TEXT |

____________________

Soweit ich sehe wurde nicht ISPConfig gehacked sondern Drupal bzw. Wordpress, Dein Problem hat also nichts mit der Verwendung von ISPConfig zu tun und es wurde auch nicht der Server gehacked da ISPConfig die Webseiten durch unterschiedliche User absichert sondern es wurden nur Dateien in einer Webseite, bedingt durch eine Sicherheitslücke im jeweiligen cms bzw. geändert. Der Thread Titel ist irreführend da weder ISPConfig noch der Server gehacked wurden sondern lediglich Drupal bzw. Wordpress.

Wie sichere ich CMS Syteme auf einem Server (egal welches CP oder kein CP):

1) Immer aktuelle Updates der CMS einspielen und aller Plugins der CMS einspielen.
2) Wenn PHP Funktionen zum ausführen von scripten (exec, passthrus, popen etc.) nicht gebraucht werden, dann sollten diese für die jeweilige Website deaktiviert werden. Unter Debian und Ubuntu kann man solwas auch global für cgi und apache2 machen, centOS unterscheidet da leider nicht und daher ist eine globale Änderung unter CentOS nicht zu empfehlen da ansonsten auch shellscripte die PHP verwenden nicht mehr gehen.
3) Den Server täglich auf malware scannen, siehe auch https://www.howtoforge.de/forum/threads/wordpress-hack.9427/
4) Man kann zusätzlich auch apache Module wie mod_security installieren, da wirst Du aber anfangs eine menge fehlalarme haben die Du dann whitelisten musst.




Zitat von andy1965:


> wobei der Kunde mit Zugriff auf die Webkonfiguration natürlich die Einstellungen verändern hätte können.


Nein, das kann er nicht. Wenn eine Webseite durch den admin für den Kunden angelegt wurde dann kann ein kunde diese Einstellungen zwar sehen, er kann sie aber nicht ändern.


----------



## andy1965 (5. Jan. 2016)

Hallo Till,

es wurden aber Datein in andere Webs geschrieben in welchen sich KEIN CMS befunden hat. Im ersten Bild war das Web sogar leer!


----------



## Till (5. Jan. 2016)

In Deinen Screenshots war kein leeres Web dabei sondern 2x Wordpress. Welchem Linux User gehören die Dateien (ls -la ausgabe im web verzeichnis) die in das leere Web geschrieben wurden und welche sind das genau?


----------



## andy1965 (5. Jan. 2016)

> 1) Immer aktuelle Updates der CMS einspielen und aller Plugins der CMS einspielen.


Wir können den Kunden ja nicht zwingen ;-)


> dann sollten diese für die jeweilige Website deaktiviert werden


Unmöglich, wir können nicht jeden Kunden fragen was er braucht und was nicht


----------



## andy1965 (5. Jan. 2016)

____________________

DEINE AUFGABEN |
**A)** Entnimm der Forendiskussion über die gehackten Webseiten wörtlich den Abschnitt, der mit den Worten „Wie sichere ich“ beginnt und mit „nicht mehr gehen.“ endet.
**B)** Führe die Forendiskussion über die gehackten Webseiten an der Stelle weiter, an der sie aufhört.

BEREITGESTELLTES MATERIAL |
____________________

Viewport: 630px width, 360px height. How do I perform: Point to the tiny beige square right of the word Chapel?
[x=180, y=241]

____________________

LÖSUNGEN ZUR ÜBUNG |
**A)**
Wie sichere ich CMS Syteme auf einem Server (egal welches CP oder kein CP):

1) Immer aktuelle Updates der CMS einspielen und aller Plugins der CMS einspielen.
2) Wenn PHP Funktionen zum ausführen von scripten (exec, passthrus, popen etc.) nicht gebraucht werden, dann sollten diese für die jeweilige Website deaktiviert werden. Unter Debian und Ubuntu kann man solwas auch global für cgi und apache2 machen, centOS unterscheidet da leider nicht und daher ist eine globale Änderung unter CentOS nicht zu empfehlen da ansonsten auch shellscripte die PHP verwenden nicht mehr gehen.

**B)**
> In Deinen Screenshots war kein leeres Web dabei sondern 2x Wordpress. Welchem Linux User gehören die Dateien die in das leere Web geschrieben wurden und welche sind das genau?


*Das ist das Wordpress der Hacker* :-D!


----------



## Till (5. Jan. 2016)

Zitat von andy1965:


> Wir können den Kunden ja nicht zwingen ;-)


Daher nutzen auch ale größeren Provider automoatische malware scan scripte, siehe meinen post obpen, und deaktivieren das kundenweb bei malware befall und schalten es erst wieder frei wenn der kunde die malware entfernt hat und seine seite aktualisiert.



> Unmöglich, wir können nicht jeden Kunden fragen was er braucht und was nicht


Und jetzt weißt Du warum ispconfig es nicht global deaktivieren kann, wenn Du es noch nicht mal pro Webeite machen willst


----------



## Till (5. Jan. 2016)

Zitat von andy1965:


> *Das ist das Wordpress der Hacker* :-D!


Richtig, ein normler WP hack wie ers ständig irgendwo passiert wenn jemand wordpress nicht aktuell hält oder unsichere Plugins installiert. Solange Du einem Kunden zugriff auf eine webseite gibts kann sowas vorkommen, daher scanned man ja auch regelmäßig nach malware und warnt bzw. sperrt den Kunden, wenn was gefunden wurde.

Poste doch bitte mal das ls -la aus dem ehemals leeren web wo ausschließlich der hacker Dateien hoehgeladen haben soll.


----------



## andy1965 (5. Jan. 2016)

Zu Bild 1:


> [root@srv05 web]# ls -la
> insgesamt 244
> drwx--x---  7 web103 client32  4096  3. Jan 03:16 .
> drwxr-xr-x  9 root  root  4096 13. Aug 2013  ..
> ...


----------



## andy1965 (5. Jan. 2016)

Zu Bild 2:


> [root@srv05 web]# ls -la
> insgesamt 236
> drwx--x--x  9 web62 client22  4096  3. Jan 03:19 .
> drwxr-xr-x  9 root  root  4096 20. Mär 2014  ..
> ...


----------



## andy1965 (5. Jan. 2016)

> Poste doch bitte mal das ls -la aus dem ehemals leeren web wo ausschließlich der hacker Dateien hoehgeladen haben soll.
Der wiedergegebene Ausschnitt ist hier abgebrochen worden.